На простых деревянных скамьях, окаймлявших ровную землю круглой площадки для танцев, поэта не ждала еще литературно образованная, снобистская публика, — в своем искусстве психагогии он чувствовал силу, способную в один миг взволновать весь народ, на что не был способен ни один рапсод с гомеровскими песнями. Трагический поэт стал политической величиной, и государство вмешалось в борьбу, когда старший товарищ Эсхила по ремеслу, Фриних, представил в качестве трагедии роковое современное событие, лежавшее пятном на совести афинян, — взятие Милета персами; и весь народ разрыдался [26].

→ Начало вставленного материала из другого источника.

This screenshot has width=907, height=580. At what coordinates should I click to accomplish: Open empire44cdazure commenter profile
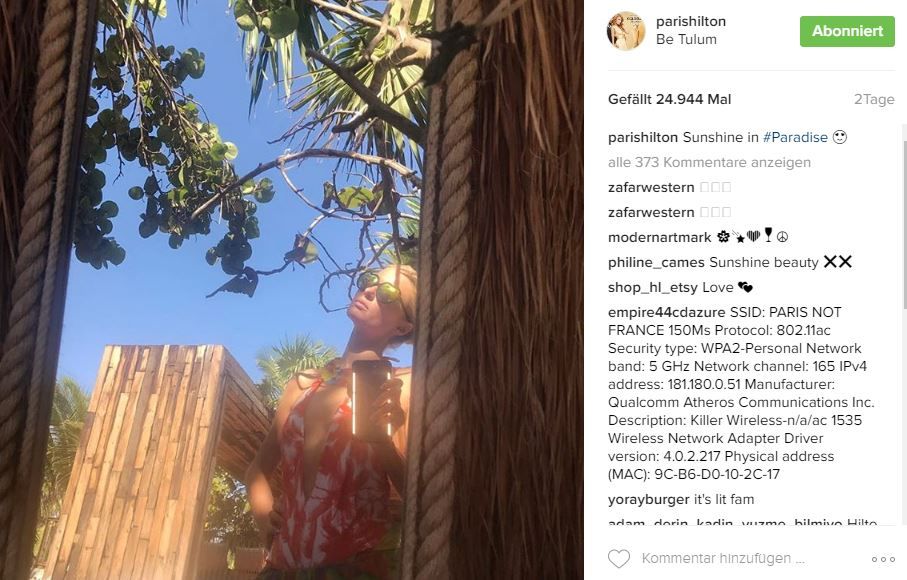tap(666, 312)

Не меньшим был эффект мифологических драм, поскольку истинной причиной господства этой поэзии над душами было отсутствие связи с обыденной действительностью. Поэзия сотрясала надежный и уютный покой этого филистерского существования языковой фантазией неслыханной смелости и возвышенностью лиц, чье дифирамбическое напряжение в хоре, поддержанное ритмикой танцев и музыки, достигало своего наивысшего накала. Благодаря сознательному удалению от повседневного языка она поднимала зрителя над его собственным существом и переносила в область высшей правды. Этот язык называл людей "смертными" и "однодневными" созданиями, и не только из конвенциональной стилизации: слово и образ были одушевлены живым дыханием новой, героической религии. "О ты, кто — первый из эллинов — громоздил полновесные слова, как башни", — так поколение внуков взывает к тени поэта [27]. Отвага торжественного трагического "потока", каковым он казался трезвой повседневности, — все же воспринималась как уместное выражение величия души Эсхила. Только захватывающая дух мощь этого языка в состоянии до некоторой степени уравновесить для нас утрату музыки и ритмического движения. К этому прибавлялось воздействие увиденного на сцене [28], — впрочем, пытаться восстановить его было бы досужим любопытством. Воспоминание об этом может иметь, самое большее, одну цель: помочь разрушить в представлении современного читателя искажающий стилистику греческой трагедии сценический образ закрытого театра, для чего, однако, вполне достаточно взглянуть на завораживающую трагическую маску, — частый предмет греческого изобразительного искусства. В ней зримо воплощается сущностное отличие греческой трагедии от всех видов позднейшего драматического искусства. Расстояние между трагедией и обыденной действительностью столь велико, что пародийный перенос ее слов на ситуации повседневной жизни отныне становятся для утонченного стилистического восприятия греческого уха неисчерпаемым источником комических эффектов. Ведь в драме все переносится в сферу возвышенных образов и благоговейного восторга.